Eve geldiğimizde Arzu'da arabasındaki elbiselerini alıp yanıma geldi. "Hadi bakalım sana elbise seçelim. Bildiğim kadarıyla dün alışveriş yaptınız." diyerek odama girdi. Bende peşinden gittim. Dolabın kapağını açtı ve dün Berzan'ın aldığı siyah elbiseyi çıkardı. "Bunu gerçekten beğendim. Hadi bu elbiseyi giy." dedi ve elbiseyi elime verip odadan çıktı. Bende elbiseyi giydim fakat fermuarı çekemiyordum. Fermuar ile savaş vermeyi bırakıp Arzu'ya seslendim. "Arzu fermuarı çekemiyorum yardım eder misin?" dediğimde kapı çaldı bende "Gelebilirsin." dedim kapı açıldı. Ve Berzan içeri girdi. "Kusura bakma Arzu lavaboya gitti ve beni gönderdi." dedi. Ne zaman gelmişti ki ve şimdi bundan da önemlisi fermuarı Berzan mı çekecekti. Bu sırada Berzan tekrar konuştu. "İstersen yardım edebilirim." diyerek yanıma geldi. Ne diyecektim hayır desem bunun Arzu'nun işi olduğunu biliyordum. Evet desem utanıyordum. Sanırım benim hiç bir şey söylememem en iyisiydi. Berzan'da utandığımı anlamış olacak ki arkama geçip elbisenin fermuarına uzandı. Kendimi bir tuhaf hissetmiştim. Fermuarı çekti ve karşıma geçti. "Gerçekten elbiseyi beğendiğini biliyordum. Ve yakışmış." dedi ve arkasını döndü. Gerçekten beğenmişti sanırım. Bende "Teşekkür ederim." diyerek gülümsedim. Berzan odadan çıktıktan sonra Arzu geldi ve "Hazırsan çıkalım tatlım, Berzan bizi bekliyor." dedi. Yüzünden de anlaşıldığı gibi Berzan'ı Arzu göndermişti. Bu konunun üzerinde durmaya gerek yoktu. Bende "Hazırım çıkabiliriz." diyerek karşılık verdim. Çantamı ve montumu alıp odadan çıktım. Arzu önde ben arkasında salona ilerledik. Berzan camdan dışarıyı izliyordu. Bizim geldiğimizi duymuş olmalı ki arkasını döndü ve "Hadi çıkalım." diyerek evin kapısına doğru yürüdü. Bizde Berzan'ın peşinden gidip evden çıktık. Arabaya geçerken ben arka koltuğa oturacaktım ki Arzu beni ön koltuğa oturmam için iteledi. Bende gidip ön koltuğa oturdum. Aslında bu yaptıklarım bana gerçekten saçma geliyordu. Sevmediğim adam için bunları yapmam daha da saçma geliyordu. Bir ay önce birisi gelse bu olacakları söylese asla inanmazdım. Ama Arzu konuştuğunda ona gerçekten de hak vermiştim. Ne yapacağımı bende bilmiyordum.

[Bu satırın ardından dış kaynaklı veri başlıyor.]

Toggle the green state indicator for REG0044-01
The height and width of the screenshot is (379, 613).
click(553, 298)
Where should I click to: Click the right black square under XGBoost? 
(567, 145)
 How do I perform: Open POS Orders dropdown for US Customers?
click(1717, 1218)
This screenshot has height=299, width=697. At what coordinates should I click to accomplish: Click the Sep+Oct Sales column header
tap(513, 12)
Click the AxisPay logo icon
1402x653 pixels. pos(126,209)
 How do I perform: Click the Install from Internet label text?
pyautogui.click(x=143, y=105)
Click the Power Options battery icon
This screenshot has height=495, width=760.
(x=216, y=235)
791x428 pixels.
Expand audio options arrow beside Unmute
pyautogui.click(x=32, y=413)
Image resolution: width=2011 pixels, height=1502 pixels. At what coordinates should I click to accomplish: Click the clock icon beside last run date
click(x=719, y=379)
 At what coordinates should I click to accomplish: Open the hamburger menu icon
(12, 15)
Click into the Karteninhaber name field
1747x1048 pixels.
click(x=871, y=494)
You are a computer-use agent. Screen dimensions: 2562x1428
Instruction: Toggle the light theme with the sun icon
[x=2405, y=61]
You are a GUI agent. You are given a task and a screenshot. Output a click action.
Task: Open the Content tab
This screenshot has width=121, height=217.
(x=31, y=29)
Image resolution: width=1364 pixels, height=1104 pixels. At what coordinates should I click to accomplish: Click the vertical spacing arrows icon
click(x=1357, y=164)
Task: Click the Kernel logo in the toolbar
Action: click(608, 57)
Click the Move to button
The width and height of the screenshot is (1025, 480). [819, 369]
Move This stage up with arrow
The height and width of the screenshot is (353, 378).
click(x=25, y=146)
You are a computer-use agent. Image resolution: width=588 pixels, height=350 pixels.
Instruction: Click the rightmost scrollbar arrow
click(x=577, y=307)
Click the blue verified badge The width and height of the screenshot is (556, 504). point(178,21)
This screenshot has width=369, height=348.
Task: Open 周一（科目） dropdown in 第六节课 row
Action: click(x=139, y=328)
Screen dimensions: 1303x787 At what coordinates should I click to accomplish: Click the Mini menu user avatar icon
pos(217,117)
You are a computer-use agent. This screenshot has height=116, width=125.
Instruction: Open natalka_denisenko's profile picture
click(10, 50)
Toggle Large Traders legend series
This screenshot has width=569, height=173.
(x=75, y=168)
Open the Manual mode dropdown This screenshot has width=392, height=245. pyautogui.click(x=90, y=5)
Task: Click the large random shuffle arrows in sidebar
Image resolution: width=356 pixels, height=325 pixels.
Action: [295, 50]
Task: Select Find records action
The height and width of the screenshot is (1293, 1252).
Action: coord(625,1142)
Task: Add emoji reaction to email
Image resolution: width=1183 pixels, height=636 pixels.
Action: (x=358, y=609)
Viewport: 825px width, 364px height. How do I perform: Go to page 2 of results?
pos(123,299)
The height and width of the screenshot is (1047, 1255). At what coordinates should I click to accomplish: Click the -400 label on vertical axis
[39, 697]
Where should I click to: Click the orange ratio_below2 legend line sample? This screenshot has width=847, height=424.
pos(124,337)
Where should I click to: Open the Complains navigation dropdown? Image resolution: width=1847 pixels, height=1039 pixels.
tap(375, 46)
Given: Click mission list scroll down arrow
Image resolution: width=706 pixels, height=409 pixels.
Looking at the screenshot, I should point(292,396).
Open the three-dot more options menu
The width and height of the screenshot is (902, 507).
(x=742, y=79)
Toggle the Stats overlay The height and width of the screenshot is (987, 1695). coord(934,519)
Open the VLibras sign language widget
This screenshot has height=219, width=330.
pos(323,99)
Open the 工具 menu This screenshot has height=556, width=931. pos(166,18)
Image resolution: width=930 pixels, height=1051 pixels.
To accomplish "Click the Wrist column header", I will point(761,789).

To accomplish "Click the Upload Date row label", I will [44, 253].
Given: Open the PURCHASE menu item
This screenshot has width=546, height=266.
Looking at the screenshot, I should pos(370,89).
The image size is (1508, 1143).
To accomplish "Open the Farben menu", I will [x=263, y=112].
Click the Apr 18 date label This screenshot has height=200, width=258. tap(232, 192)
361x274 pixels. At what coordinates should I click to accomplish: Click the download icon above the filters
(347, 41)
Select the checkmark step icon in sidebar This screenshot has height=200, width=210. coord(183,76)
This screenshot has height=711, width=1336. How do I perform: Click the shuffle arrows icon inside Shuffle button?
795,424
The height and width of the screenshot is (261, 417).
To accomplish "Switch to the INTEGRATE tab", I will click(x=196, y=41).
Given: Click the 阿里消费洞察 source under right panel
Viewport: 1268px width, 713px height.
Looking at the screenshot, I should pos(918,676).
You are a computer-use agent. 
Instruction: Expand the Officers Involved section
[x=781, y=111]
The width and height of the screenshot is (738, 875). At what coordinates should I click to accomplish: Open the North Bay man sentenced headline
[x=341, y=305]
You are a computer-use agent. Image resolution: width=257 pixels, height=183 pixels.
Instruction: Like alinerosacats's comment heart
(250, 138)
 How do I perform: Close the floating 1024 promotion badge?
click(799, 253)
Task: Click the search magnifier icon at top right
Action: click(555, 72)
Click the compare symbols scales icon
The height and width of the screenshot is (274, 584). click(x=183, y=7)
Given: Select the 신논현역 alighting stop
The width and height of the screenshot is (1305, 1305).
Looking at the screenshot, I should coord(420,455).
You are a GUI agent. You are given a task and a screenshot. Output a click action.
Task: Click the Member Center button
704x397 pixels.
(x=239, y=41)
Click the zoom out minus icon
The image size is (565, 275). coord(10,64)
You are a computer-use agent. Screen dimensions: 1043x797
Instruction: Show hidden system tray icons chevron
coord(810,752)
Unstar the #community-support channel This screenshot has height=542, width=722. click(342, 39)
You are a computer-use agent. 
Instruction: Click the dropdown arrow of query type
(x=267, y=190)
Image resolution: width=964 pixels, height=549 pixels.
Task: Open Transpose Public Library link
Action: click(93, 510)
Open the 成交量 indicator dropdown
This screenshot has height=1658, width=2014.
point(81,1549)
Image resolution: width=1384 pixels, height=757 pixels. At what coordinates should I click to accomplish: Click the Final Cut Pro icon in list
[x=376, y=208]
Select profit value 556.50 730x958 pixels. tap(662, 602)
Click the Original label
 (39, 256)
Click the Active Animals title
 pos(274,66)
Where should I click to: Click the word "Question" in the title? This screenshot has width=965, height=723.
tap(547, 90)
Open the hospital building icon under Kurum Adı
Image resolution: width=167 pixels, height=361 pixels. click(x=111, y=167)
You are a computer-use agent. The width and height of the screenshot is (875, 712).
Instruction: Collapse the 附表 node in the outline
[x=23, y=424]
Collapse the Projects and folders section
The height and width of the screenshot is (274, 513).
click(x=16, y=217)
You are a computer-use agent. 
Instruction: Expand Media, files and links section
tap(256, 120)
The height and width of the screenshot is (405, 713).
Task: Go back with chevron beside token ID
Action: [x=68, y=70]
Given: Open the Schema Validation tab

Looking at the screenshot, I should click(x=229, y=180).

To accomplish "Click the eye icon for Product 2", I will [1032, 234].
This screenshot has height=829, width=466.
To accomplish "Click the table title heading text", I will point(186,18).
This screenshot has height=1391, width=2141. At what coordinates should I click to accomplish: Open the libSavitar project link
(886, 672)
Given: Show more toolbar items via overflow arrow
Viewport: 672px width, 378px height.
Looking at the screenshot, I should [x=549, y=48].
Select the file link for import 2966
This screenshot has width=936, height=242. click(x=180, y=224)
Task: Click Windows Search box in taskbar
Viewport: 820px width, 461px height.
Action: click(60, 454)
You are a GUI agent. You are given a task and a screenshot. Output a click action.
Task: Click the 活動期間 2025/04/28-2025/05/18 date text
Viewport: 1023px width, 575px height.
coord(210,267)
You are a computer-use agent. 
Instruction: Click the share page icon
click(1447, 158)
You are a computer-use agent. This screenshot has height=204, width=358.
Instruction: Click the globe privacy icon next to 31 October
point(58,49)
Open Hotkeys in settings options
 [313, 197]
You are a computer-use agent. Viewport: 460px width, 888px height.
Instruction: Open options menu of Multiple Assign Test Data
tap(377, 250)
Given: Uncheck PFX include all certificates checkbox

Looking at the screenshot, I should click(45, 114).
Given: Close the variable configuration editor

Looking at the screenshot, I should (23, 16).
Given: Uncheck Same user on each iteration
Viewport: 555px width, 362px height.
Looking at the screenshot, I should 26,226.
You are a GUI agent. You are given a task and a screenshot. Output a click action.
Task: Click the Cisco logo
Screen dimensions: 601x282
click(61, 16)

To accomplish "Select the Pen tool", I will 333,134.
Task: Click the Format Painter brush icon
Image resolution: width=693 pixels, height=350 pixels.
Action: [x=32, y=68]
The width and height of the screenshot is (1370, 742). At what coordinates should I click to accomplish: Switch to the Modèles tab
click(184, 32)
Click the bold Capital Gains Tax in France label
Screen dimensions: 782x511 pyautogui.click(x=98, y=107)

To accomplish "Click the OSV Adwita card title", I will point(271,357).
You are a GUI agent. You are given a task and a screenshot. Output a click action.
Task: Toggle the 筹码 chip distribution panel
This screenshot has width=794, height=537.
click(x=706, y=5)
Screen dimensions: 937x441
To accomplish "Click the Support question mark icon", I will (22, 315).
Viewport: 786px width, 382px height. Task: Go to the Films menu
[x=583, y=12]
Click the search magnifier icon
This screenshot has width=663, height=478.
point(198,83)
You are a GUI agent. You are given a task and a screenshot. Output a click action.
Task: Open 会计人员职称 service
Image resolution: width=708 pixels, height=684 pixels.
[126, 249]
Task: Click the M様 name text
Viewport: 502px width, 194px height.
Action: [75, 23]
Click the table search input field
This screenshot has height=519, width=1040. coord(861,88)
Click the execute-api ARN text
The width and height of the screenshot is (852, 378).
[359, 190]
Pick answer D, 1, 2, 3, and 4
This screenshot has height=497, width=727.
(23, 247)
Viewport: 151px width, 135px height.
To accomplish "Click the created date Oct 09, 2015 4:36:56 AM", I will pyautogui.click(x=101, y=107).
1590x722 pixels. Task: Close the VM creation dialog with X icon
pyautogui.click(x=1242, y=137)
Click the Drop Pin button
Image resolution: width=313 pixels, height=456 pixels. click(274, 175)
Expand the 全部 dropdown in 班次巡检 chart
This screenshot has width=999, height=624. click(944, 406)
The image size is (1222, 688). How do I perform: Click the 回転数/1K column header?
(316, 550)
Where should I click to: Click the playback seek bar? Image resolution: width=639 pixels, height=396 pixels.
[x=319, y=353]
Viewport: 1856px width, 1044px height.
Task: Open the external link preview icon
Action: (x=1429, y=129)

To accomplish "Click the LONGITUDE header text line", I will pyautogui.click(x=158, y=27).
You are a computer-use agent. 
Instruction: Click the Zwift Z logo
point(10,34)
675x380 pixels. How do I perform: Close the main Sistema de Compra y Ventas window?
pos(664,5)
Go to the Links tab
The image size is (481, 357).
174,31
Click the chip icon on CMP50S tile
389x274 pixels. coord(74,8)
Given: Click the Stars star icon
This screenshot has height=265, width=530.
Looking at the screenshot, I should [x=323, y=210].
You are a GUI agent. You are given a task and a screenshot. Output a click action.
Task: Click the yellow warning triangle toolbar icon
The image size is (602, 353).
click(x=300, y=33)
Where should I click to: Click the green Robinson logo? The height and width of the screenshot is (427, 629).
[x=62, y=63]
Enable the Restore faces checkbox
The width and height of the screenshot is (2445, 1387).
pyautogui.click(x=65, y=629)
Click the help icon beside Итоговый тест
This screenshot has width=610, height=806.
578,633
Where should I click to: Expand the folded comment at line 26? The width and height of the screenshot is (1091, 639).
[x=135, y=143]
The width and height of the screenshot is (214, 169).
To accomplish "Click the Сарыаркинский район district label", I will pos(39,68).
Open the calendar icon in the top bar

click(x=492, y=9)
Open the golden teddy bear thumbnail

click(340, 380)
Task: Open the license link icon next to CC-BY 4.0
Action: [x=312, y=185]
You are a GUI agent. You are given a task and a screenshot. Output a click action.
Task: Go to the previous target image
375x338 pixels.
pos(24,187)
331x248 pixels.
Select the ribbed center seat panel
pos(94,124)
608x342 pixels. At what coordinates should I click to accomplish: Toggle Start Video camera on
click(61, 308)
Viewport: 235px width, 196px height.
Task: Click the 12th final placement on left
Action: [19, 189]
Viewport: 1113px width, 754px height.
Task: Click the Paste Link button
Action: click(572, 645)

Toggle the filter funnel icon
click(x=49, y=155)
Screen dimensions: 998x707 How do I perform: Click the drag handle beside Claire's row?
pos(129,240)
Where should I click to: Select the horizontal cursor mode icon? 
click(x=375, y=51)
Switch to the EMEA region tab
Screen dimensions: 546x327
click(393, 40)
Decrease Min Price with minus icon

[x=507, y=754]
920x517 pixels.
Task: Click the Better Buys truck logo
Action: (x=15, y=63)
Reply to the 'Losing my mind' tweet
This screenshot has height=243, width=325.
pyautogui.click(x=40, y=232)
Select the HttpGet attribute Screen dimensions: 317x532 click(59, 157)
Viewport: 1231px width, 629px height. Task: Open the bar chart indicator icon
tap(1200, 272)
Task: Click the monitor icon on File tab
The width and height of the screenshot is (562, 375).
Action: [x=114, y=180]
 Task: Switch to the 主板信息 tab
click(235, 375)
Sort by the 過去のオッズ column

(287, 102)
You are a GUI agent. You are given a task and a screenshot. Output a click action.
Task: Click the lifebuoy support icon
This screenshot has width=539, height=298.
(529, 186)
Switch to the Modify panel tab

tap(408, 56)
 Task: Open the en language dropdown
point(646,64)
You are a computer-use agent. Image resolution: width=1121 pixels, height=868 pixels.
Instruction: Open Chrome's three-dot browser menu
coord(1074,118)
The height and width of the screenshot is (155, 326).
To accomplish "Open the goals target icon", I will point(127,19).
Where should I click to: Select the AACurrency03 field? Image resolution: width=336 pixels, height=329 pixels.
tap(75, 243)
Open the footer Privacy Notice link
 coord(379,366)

Şuan geldiğimiz yer hakkında bir bilgim yoktu. Arabadan indiğimizde bir restauranta geldiğimizi anladım. Birlikte içeri girip bir masaya oturduk. Kendimi bu tarz yerlere aitmiş gibi hissetmiyordum. Şuan daha çok anladım kendi şehrimi ve ailemi özlediğimi. Arzu bana dönüp "Ne yemek istersin?" diye sordu. Bende "Sizinkinden olsun fark etmez." diyerek karşılık verdim. Bu sırada Berzan telefonla uğraşıyordu. Kısa süre sonra yemekler geldi. Gerçekten bugün kendimi uzun zaman sonra mutlu hissediyordum. Berzan bir şeyler anlatıyor bizde ona gülüyorduk. Şuan düşündüğüm şey, Arzu gerçekten haklı olabilirmiydi. Yani Berzan ile benden bir şeyler olurmuydu. Belkide ben gerçekten çok ters hareketler yapıyordum. Ben yumuşak davransam belki aramız iyi olabilirdi. Belkide gerçekten birbirimizi sevebilirdik. Ben düşüncelerimle tartışırken Berzan konuştu. "Kardelen iyi misin?" Gerçekten ben nasıldım. Kötü değildim. Peki iyi, onuda bilmiyordum. Nedensizce burada olmak beni mutlu etmişti. "Evet iyiyim teşekkür ederim." diyerek karşılık verdim. Berzan tekrar konuştu "İsterseniz kalkalım geç oldu." dedi. Arzu "Aynen kalkalım." dediğinde bende başımı salladım ve Berzan hesabı ödedikten sonra restauranttan ayrıldık. Arabaya geçtiğimizde saat on olmuştu. Arzuyu da evine bıraktıktan sonra bizde eve geçtik. Eve geldiğimizde Berzan duş alacağını söyleyip yanımdan ayrıldı. Bende üzerimi değiştirip yatağa yatacağım zaman kapı sesi duydum. Odamın kapısını açıp baktığımda televizyon sesi geliyordu. Acaba gidip teşekkür etmelimiydim. Gerçekten bugün çok eğlenmiştim. Odadan çıktım ve salonun kapısına geldiğimde Berzan'ın telefonda konuştuğunu anladım. "Tabiki bende seni çok özledim, yarın tüm gün seninleyim tamam mı? Hadi kapatıyorum öptüm."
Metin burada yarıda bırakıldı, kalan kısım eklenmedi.